- Problems to work on:
**A.** Name every plant that the quoted memoir passage in the Hypocrisy essay mentions.
**B.** From the Hypocrisy essay, reproduce the text between "From there we" and "all its beauty.", inclusive, word for word.
**C.** Extend the Hypocrisy essay on hippies in New Mexico, picking up right after its final sentence.

- Excerpt to read:

- - -

Hypocrisy / by Karie Luidens

Hippies.jpg

So maybe I’m a little hippie-ish.

But.

After that initial burst of self-recognition in the opening lines of Kopecky’s memoir, I continued to read and found myself recoiling. Pretty soon I had to conclude that he was pursuing a fantasy in his mind’s eye all those years ago, one that blinded him to the reality of the place he was headed. A couple paragraphs later:

From there we set our sights on the warmer Southwest. One day Pepe said, “Load the tipi,” and our little troop, about ten people, headed south to find adventures in the Land of Enchantment. [...] I was soon running deer trails up and down the sides of the valley through piñon and juniper trees, through desert sage and chamisa, in a landscape that could have existed ten thousand years ago. [...] I had traveled from the canyons of New York City to the canyons of New Mexico, where nature reigns in all its beauty.

In his framing, the Southwest offers a sunny playground for adventures, a perfect wilderness seemingly preserved in an Edenic past. Is the land passively awaiting his discovery and ready to serve his needs? Or does it have a long and rich history already? How will the arrival of wandering outsiders affect the local environment and the people who are in fact already at home here, not counterculturalists but practicing their own age-old cultures?

Sylvia Rodríguez offers a different perspective on that era as someone who grew up in northern New Mexico:

The hippie counterculture arose among boomers during the Vietnam War on the heels of the civil rights movement and concurrently with the Black Power, Chicano, and American Indian movements. [...] The early hippies were communitarians. They were environmentalists, primitive back-to-the-landers, drawn to mysticism, supernaturalism, and Oriental religions, longings all abundantly nourished by hallucinogenic or psychedelic drugs. The whole swirling phantasmagoria came with a rock’n’roll/Ravi Shankar soundtrack.

- - -

- Information shown:
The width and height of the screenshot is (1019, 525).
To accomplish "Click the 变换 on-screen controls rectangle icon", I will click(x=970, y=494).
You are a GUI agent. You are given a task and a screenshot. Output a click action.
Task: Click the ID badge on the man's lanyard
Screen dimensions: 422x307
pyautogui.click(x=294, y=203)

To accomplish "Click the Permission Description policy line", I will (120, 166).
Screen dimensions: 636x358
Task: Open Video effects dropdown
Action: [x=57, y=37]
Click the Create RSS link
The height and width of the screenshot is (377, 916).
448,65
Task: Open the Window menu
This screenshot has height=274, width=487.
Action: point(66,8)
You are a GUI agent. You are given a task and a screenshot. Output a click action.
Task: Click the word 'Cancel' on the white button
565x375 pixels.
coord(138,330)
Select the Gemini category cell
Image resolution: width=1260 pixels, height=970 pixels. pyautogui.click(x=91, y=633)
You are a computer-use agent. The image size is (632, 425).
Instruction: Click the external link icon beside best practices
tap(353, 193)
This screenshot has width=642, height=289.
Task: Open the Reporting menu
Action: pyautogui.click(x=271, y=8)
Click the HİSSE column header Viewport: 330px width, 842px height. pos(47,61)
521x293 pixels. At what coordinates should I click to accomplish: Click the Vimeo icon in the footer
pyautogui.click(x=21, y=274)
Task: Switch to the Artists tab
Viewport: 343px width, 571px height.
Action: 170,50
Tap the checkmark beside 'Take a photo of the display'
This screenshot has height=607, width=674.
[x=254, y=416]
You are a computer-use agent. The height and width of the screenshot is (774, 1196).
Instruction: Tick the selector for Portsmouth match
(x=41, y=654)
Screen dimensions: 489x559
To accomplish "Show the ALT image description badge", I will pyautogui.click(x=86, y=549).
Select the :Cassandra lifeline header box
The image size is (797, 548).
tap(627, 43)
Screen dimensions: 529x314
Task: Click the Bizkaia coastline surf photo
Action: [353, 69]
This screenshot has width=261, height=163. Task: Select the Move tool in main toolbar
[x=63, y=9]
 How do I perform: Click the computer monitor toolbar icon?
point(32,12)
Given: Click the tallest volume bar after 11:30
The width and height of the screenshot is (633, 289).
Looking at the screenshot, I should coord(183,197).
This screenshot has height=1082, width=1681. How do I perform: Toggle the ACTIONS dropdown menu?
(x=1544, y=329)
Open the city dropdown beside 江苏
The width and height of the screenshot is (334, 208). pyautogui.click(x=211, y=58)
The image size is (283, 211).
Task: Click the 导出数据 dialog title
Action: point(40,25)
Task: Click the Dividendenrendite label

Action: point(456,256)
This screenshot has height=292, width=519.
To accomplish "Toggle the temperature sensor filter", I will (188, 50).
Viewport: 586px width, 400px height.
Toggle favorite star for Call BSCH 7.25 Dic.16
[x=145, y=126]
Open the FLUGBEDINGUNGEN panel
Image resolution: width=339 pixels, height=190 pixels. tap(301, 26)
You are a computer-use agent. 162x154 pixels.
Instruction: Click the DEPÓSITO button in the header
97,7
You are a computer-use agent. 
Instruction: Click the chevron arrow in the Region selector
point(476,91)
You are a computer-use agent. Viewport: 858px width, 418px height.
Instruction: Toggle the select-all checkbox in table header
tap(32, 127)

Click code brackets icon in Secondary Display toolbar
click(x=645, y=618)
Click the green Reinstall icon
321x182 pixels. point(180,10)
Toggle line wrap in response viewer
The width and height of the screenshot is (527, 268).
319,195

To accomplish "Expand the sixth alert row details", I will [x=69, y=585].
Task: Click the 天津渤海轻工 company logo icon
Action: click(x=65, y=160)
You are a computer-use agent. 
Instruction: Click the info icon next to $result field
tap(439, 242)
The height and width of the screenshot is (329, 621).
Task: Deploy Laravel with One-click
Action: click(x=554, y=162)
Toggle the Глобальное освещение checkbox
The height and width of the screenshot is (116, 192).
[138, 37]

- - -

- Answers provided:
**A.** piñon, juniper, desert sage, chamisa

**B.**
From there we set our sights on the warmer Southwest. One day Pepe said, “Load the tipi,” and our little troop, about ten people, headed south to find adventures in the Land of Enchantment. [...] I was soon running deer trails up and down the sides of the valley through piñon and juniper trees, through desert sage and chamisa, in a landscape that could have existed ten thousand years ago. [...] I had traveled from the canyons of New York City to the canyons of New Mexico, where nature reigns in all its beauty.

**C.**
The Great Taos Hippie Invasion started in the summer of 1967 and went on for about four years. [...] Thousands of mostly white, mostly middle-class, young people began to pour into northern New Mexico, fleeing the corruption of cities and suburbs in search of a pristine altiplano utopia replete with Indians, earthen architecture, and the promise of spiritual awakening. Taoseños reacted to the sudden influx more or less according to socioeconomic position and age. Hippie displays of excess, transgression, and abandon shocked and threatened businessmen like my father. [...] Proper middle-class Hispanos willing to tolerate a few beatniks were aghast at the spectacle of hippie dress, drug abuse, loose morals, poor hygiene, sin verguenza (shameless) violation of sexual norms, and flagrant use of food stamps and free clinics. (“Countercultural Taos: A Memoir,” Voices of Counterculture in the Southwest pp 110-111)

There’s a word we’ve heard before about this place: “invasion.” A “hippie invasion.”

Did these hippies consider that by descending on the West in droves, they were encroaching on others’ lands and waters—even as they criticized their government for its own encroachment on lands and waters around the globe? Did they find it ironic that they idolized the concept of pristine places, then “polluted” them with their very presence, rumbling in on diesel buses armed with foreign drugs and disruptive behavior? Surely some of them must have recognized that their communes were superficially fetishizing indigenous cultures by setting up tepees and taking peyote, whether or not they had any sense of such practices’ context or significance.

Yes, I can recognize a bit of myself in the hippies of fifty years ago: as Rodríguez put it, I’m white, middle-class, and young. I’m an outsider who’s rejecting some elements of the mainstream and attempting to act more or less like a back-to-the-lander in my backyard. 

But I hope it’s possible to pursue a “countercultural” life here without all these harmful hippie hypocrisies.